Dorset County Council’s highways service are responsible for the maintenance of the county’s network of roads, cycle ways, bridleways and bridges, in partnership with Hanson as HTSC. This 12 year partnership has fully embraced the Considerate Constructors Scheme (CCS) in its highway maintenance operations.

Dick Smeeth, HTSC’s Project Liaison Manager has commented on the Scheme:

‘The Scheme is simple, straightforward and helpful in all aspects. Dorset County Council is totally committed to providing and maintaining an excellent service to customers and the travelling public at all times.’

While emergencies such as fallen trees, flooding and RTA’s (Road Traffic Accidents) are dealt with as efficiently and effectively as possible, seasonal demands make the highway work varied and unpredictable. There are many unique challenges involved in maintaining Dorset’s highways and byways, with road workers working day and night, in high risk areas, with the public travelling through live sites.

Mr Smeeth further commented on how the Scheme had been integrated into highway maintenance operations:

‘CCS principles have been embraced and are part of the partnership’s way of doing things. They are still being applied with enthusiasm and diligence to produce remarkable results. The culture ensures that the depot and the sites are always clean, neat and tidy and the workforce well-presented and well behaved.’

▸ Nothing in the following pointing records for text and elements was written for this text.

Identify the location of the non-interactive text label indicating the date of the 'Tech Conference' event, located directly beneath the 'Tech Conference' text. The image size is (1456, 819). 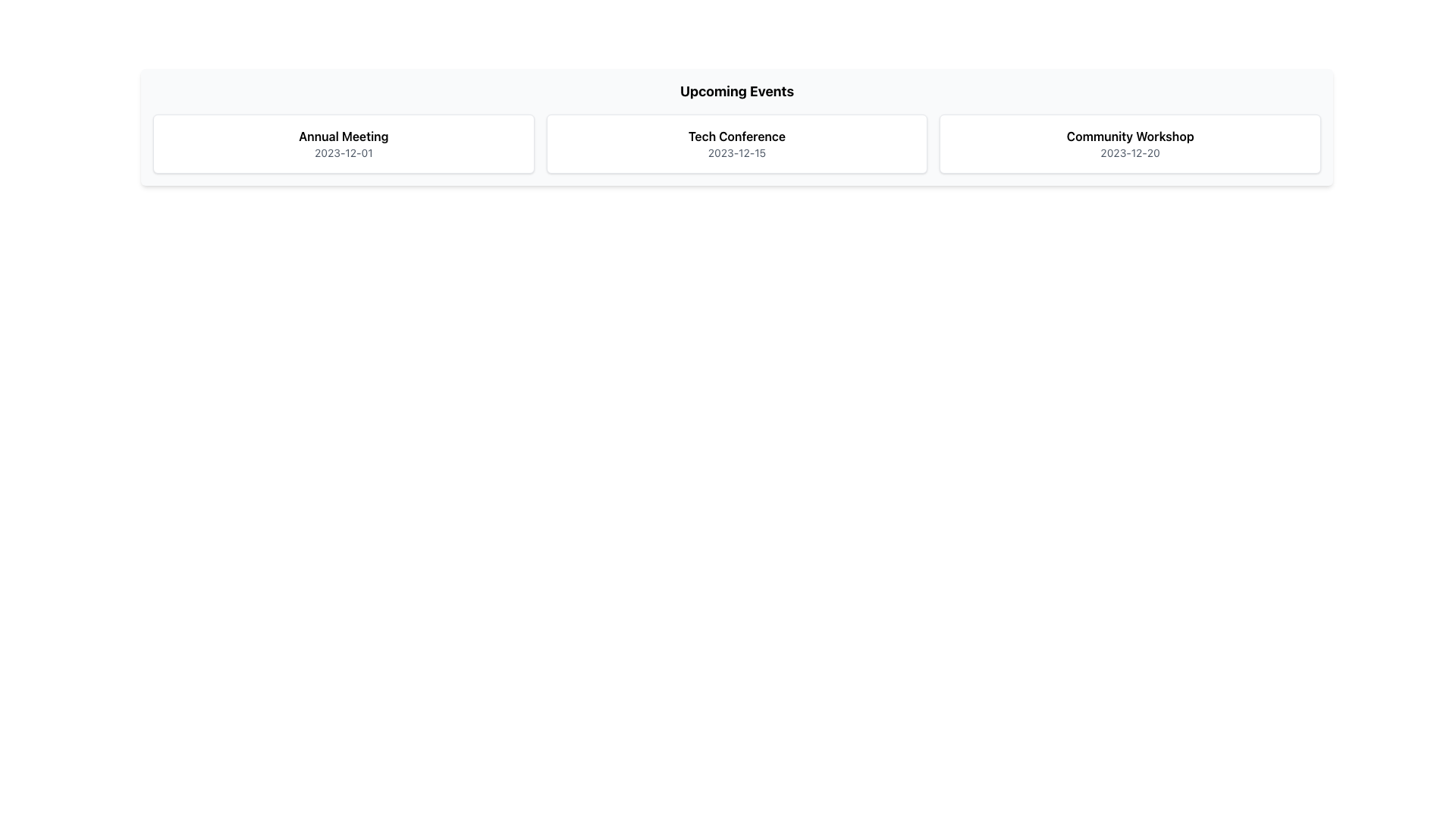
(736, 152).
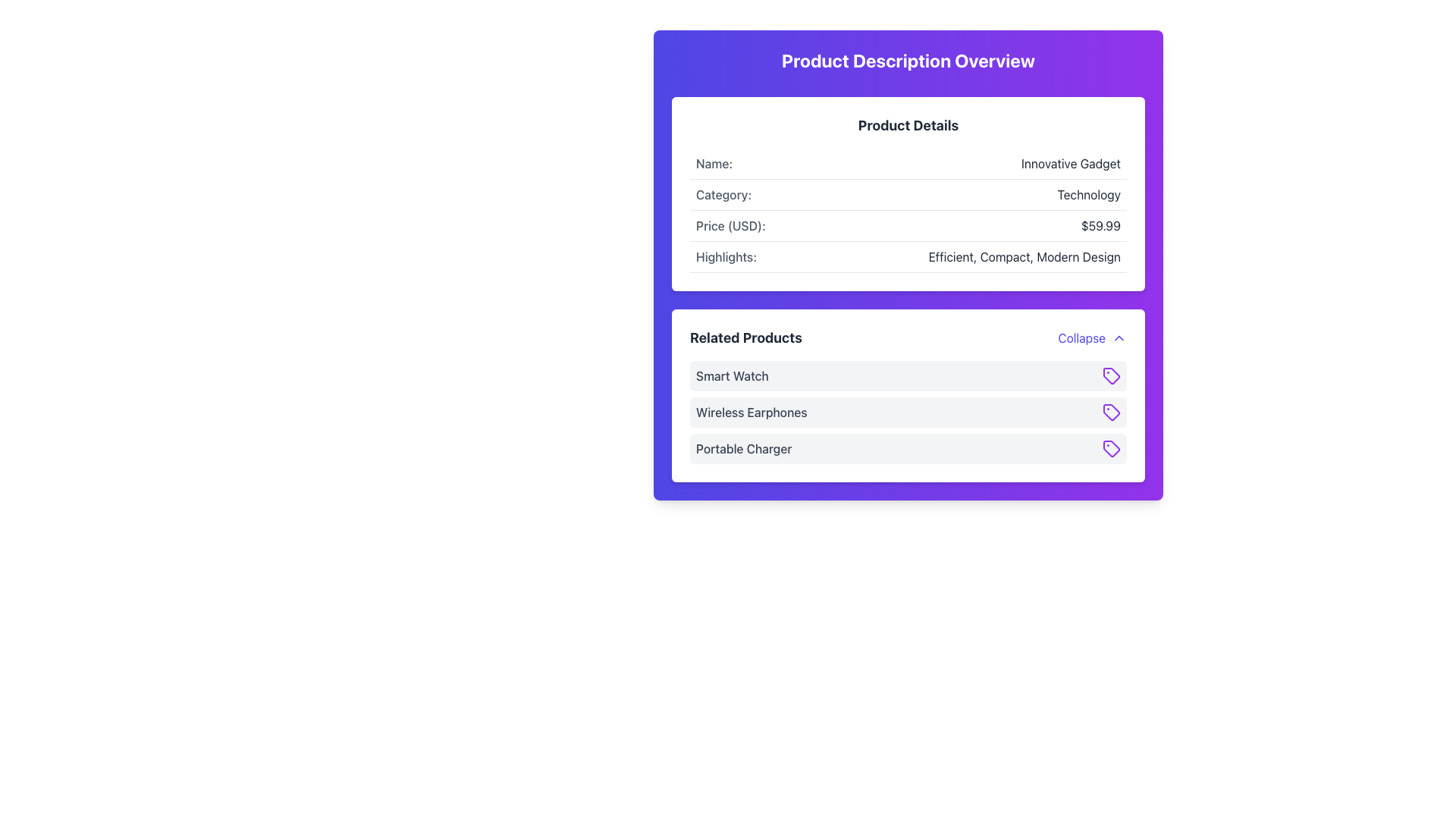 This screenshot has height=819, width=1456. What do you see at coordinates (1111, 375) in the screenshot?
I see `the decorative icon representing the 'Smart Watch' in the 'Related Products' section` at bounding box center [1111, 375].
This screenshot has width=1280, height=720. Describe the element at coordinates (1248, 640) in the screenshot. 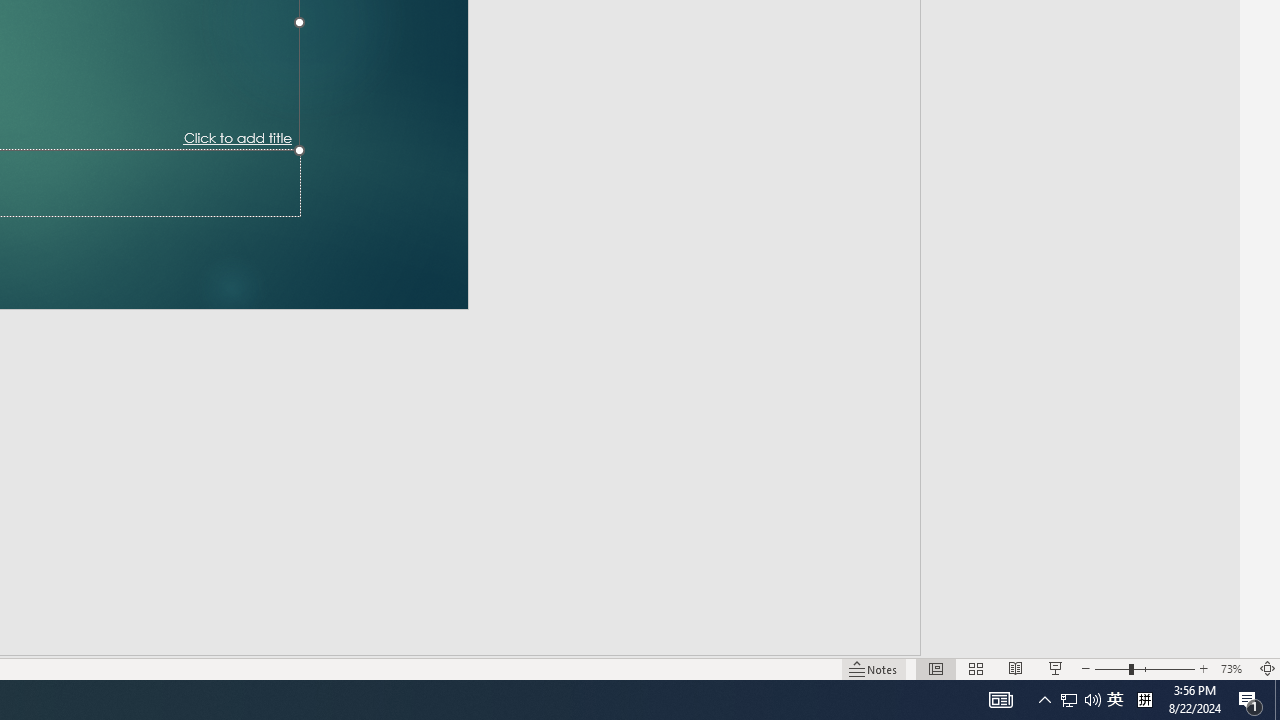

I see `'Zoom 75%'` at that location.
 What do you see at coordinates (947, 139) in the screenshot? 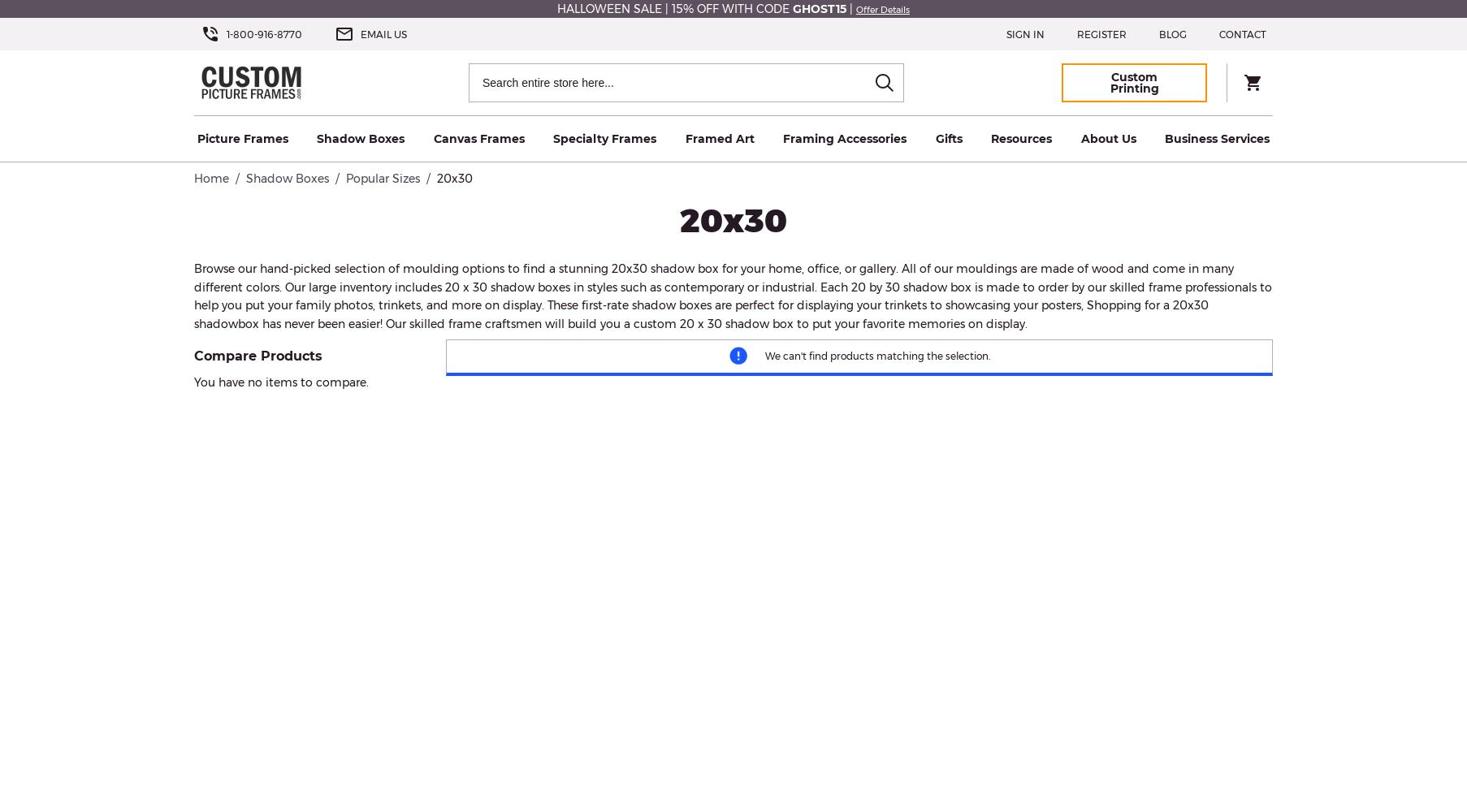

Here are some examples of best practice initiatives carried out by the Dorset Highways Term Service Contract:

  • Comprehensive inductions, monthly meetings, tool box talks and writing requirements into contracts ensures each subcontractor and operative knows what is expected in the way of cleanliness and tidiness.
  • A comprehensive annual works programme was maintained and regularly reviewed to ensure stakeholders and local communities’ needs were met.
  • It had been identified that members of the public most often complained about the lack of notification of works, to offset these complaints, the site utilised statutory notifications: local newspapers, letter drops and website updates to notify the public before commencing all short-run remedial or improvement works.
  • The HTSC team made a conscious effort to engage with the local community by hosting school visits and sponsoring Weymouth Carnival safety barriers.
  • They also supported the Pilsdon Community, a small charity farming community which offers refuge for homeless people in crisis.
  • To harmonise works, Dorset highways worked closely with other stakeholders and public utilities operators, making contact with the Environment Agency, Natural England and the National Trust, to minimise disruptions, inconvenience and ensure compliance of works.
  • Due to the nature of highway work being varied and unpredictable, the dangers posed were continually and effectively publicised to increase awareness and minimise the number of injuries and fatalities within the sector.
  • Following some potentially dangerous incidents where operatives may have been threatened by the public, a VideoBadge recording system was implemented to support parking attendants. The ID badges had an attached video camera which was worn on the body and could record eight hours of continuous audio and video, for use as evidence in case of any altercations with the public.
  • All staff attended regular training days and monthly team briefings, where operational updates were provided by senior management.